Best Of

Best Podcast: SpoKast

Best Podcast: SpoKast
Daniel Walters photo
FROM LEFT: SpoKast co-hosts Brennon Poynor, Andrea Williams and Nate Martin.

You could say that SpoKast winning Best Podcast was about quality, about personality and charisma, about the chemistry the three hosts have, about the way they capture what's so great about Spokane. But you could also credit something that's as much a part of podcasting as murder mysteries and mattress ads: shameless self-promotion! An entire special episode of the SpoKast was titled "PSA #VoteForMe," all about how you loyal SpoKast listeners should definitely vote for SpoKast as your "favorite, best, greatest local podcast."

It was marketing. But marketing works. After all, while SpoKast co-host Nate Martin works at Bliss Hair Studio, the other two hosts, Brennon Poynor and Andrea Williams, both work for the Woodshop, a local marketing agency.

In one sense, SpoKast operates as your typical hang-out show, a shaggy space where a couple of affable friends riff on the news together and share their thoughts. Think of it as the millennial version of a morning radio show like Dave, Ken & Molly.

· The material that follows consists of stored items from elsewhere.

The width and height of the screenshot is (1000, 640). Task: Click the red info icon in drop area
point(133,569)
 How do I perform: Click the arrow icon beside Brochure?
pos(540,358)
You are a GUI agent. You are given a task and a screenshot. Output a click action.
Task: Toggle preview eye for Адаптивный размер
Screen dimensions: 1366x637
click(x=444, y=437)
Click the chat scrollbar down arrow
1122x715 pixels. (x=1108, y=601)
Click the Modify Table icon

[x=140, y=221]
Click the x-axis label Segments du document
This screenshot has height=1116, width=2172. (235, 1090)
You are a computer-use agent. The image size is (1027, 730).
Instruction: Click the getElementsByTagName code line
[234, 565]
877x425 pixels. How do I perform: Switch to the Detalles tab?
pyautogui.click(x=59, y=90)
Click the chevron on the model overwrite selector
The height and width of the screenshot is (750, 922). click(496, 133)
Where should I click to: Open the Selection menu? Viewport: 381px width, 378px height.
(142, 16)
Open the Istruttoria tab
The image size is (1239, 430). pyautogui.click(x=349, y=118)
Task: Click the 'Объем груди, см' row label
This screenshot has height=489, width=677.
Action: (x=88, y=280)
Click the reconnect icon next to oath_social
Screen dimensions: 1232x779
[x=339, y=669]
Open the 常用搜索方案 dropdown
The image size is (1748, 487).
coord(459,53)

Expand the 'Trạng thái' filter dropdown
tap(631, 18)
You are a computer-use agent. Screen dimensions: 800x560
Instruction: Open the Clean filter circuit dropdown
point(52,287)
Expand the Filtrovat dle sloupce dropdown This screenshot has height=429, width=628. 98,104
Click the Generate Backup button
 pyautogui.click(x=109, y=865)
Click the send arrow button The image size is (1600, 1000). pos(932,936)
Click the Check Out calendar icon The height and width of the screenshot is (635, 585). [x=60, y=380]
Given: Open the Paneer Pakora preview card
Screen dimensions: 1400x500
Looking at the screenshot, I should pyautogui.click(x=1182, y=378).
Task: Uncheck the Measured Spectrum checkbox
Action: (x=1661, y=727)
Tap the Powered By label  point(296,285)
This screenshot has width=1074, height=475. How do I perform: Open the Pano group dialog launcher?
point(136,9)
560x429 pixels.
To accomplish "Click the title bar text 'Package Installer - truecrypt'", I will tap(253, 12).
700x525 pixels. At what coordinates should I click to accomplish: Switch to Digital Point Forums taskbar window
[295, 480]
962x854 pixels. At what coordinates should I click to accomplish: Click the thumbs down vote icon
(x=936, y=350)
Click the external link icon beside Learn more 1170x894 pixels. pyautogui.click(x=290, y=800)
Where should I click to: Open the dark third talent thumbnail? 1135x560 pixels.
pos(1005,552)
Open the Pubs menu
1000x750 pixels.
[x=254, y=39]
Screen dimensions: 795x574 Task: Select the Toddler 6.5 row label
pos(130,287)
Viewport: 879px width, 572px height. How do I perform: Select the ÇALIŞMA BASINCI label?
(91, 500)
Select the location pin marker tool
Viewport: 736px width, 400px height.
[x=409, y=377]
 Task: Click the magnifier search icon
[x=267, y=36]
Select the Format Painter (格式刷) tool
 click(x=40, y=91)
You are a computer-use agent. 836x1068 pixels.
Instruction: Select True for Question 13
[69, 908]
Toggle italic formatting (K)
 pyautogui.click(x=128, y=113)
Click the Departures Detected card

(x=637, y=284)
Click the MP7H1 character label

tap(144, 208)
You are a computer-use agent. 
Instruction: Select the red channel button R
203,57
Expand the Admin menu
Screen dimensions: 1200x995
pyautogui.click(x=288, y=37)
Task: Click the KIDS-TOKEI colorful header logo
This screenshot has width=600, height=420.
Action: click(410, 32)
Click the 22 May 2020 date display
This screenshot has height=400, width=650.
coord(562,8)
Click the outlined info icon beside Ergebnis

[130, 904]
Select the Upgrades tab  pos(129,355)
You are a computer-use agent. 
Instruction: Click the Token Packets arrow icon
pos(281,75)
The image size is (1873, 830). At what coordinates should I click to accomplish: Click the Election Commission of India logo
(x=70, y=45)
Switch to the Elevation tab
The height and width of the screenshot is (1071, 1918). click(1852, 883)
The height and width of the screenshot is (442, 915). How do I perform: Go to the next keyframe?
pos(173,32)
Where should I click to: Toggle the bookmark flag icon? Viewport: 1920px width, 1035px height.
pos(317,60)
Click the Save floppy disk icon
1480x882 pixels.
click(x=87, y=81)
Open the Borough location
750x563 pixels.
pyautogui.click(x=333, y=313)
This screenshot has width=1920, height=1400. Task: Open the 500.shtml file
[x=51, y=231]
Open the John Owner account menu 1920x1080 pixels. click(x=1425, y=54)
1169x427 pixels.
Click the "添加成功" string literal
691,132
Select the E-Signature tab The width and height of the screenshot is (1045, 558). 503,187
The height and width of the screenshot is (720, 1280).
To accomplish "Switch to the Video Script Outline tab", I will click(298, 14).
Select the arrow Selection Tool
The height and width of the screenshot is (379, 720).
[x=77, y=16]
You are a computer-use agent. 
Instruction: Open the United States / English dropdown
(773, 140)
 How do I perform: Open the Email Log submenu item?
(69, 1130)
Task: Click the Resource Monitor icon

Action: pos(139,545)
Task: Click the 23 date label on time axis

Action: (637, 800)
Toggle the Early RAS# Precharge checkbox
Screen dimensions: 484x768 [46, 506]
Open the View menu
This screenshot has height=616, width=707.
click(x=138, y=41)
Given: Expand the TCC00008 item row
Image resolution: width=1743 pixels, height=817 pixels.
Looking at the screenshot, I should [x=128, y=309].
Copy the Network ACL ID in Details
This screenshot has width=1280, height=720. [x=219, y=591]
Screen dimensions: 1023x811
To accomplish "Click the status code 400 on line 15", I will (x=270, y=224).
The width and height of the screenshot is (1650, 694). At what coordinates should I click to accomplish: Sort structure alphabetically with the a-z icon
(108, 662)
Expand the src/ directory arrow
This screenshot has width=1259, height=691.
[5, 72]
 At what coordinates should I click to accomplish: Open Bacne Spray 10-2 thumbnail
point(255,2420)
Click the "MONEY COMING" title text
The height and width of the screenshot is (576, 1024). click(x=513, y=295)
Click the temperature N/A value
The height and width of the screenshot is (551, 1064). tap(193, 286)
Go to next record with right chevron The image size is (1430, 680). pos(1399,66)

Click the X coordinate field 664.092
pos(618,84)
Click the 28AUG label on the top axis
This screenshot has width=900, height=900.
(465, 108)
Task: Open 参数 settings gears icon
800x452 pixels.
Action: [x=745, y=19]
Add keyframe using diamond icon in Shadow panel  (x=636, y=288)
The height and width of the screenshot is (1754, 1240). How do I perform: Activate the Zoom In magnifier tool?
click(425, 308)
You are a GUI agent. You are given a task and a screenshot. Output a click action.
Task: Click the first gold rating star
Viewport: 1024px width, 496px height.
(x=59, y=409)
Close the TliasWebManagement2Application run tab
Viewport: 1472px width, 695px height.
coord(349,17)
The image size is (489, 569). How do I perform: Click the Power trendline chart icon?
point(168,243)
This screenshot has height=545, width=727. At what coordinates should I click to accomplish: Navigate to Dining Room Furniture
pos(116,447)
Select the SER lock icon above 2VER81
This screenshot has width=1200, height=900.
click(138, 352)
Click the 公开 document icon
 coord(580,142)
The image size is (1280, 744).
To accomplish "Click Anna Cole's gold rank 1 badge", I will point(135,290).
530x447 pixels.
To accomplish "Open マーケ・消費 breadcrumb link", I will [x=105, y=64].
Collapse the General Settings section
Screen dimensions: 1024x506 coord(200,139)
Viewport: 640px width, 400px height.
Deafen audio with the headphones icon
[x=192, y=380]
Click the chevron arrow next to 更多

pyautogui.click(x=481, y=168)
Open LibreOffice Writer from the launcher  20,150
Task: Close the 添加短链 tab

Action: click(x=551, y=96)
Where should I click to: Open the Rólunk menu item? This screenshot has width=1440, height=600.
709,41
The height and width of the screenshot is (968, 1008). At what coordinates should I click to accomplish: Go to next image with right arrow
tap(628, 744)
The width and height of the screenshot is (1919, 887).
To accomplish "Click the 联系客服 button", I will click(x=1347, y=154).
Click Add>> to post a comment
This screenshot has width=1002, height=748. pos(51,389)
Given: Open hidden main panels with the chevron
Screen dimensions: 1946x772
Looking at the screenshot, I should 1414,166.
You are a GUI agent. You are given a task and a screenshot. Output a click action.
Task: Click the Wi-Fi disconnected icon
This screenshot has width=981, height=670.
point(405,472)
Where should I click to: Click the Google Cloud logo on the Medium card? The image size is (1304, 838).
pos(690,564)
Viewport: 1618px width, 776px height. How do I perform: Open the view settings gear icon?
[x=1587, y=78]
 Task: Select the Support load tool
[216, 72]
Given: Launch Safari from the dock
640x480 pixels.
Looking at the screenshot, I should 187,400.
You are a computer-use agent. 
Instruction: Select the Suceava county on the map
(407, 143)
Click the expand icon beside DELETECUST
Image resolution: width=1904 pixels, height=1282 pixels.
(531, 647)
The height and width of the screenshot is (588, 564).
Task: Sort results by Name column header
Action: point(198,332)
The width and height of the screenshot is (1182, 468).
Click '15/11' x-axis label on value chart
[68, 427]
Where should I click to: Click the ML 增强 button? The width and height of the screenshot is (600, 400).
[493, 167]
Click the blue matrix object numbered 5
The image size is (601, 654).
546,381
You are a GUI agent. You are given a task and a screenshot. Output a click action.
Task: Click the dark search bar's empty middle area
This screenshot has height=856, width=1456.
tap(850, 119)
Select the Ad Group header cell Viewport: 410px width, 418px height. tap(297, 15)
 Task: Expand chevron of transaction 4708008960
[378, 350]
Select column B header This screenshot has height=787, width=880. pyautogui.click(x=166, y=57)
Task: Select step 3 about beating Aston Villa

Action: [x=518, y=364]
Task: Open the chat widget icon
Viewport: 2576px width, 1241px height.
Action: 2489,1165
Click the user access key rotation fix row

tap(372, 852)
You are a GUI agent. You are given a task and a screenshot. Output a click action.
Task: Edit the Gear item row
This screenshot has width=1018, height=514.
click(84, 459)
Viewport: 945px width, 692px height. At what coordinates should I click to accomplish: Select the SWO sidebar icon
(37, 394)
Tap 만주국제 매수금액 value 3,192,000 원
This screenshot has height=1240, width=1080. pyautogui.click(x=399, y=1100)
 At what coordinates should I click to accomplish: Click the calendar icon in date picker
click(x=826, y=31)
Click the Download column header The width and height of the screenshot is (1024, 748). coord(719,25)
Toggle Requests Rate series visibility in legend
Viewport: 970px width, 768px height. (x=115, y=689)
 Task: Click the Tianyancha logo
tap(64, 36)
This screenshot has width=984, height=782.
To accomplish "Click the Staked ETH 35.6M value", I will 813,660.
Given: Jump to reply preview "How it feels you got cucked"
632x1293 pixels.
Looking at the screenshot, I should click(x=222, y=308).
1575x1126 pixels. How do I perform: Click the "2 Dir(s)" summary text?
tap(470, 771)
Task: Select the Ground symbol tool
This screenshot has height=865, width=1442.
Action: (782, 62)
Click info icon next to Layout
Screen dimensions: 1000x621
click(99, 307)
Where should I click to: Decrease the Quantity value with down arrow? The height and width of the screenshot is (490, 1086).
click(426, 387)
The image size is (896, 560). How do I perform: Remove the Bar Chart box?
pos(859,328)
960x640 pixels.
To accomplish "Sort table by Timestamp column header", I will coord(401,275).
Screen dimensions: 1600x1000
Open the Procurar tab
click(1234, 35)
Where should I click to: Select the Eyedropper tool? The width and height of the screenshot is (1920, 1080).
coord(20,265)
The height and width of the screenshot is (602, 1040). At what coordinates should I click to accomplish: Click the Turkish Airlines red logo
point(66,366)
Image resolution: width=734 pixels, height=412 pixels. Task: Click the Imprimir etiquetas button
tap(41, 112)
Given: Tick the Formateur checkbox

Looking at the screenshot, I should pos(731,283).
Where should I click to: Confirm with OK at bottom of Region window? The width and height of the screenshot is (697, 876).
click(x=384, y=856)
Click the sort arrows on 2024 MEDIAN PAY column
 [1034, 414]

Martin describes Poynor as the technically savvy but "deliciously awkward" and himself as irreverent, a tad racy and sometimes dumb.

Williams, who has 13 years of radio experience, is the one with the bubbly personality and the very loud, very exuberant laugh.

Poynor says, "We've had multiple comments about Andrea's laugh and how much they love it —"

"— or how much they hate it," Martin interjects.

Over a decade ago, Williams ran a local music blog that covered the launch of an up-and-coming music and art event called Terrain. It's fitting then that SpoKast hosted Terrain co-founders Luke Baumgartner and Ginger Ewing as their first real guests.

Podcasts are what blogs were a dozen years ago: A way for people who truly love talking about a thing — or a place — to come together and share what makes it special.

Sometimes their experiments fail. When SpoKast recorded a "high AF" special to celebrate getting 420 fans on Instagram, the result was such a mess they ended up pulling the episode. But other times, like when they interviewed Lilac City Live host Ryan Tucker, it crackles with a kind of enthusiasm about what Spokane offers.

"[The goal] is just to shine the light and recognize the community and the magic of the city," Williams says. "If you get your ass outside of your house and you go be social, there's something to do every single night."

So, yeah, SpoKast is marketing. It's just they really believe in their product, and their product is Spokane. They want to go beyond #SpokaneDoesntSuck hashtags and showcase all the cool things that make Spokane great.

Fittingly, that's also what Terrain is about. That's what Lilac City Live is about. Hell, that's the Inlander Best Of is about, too.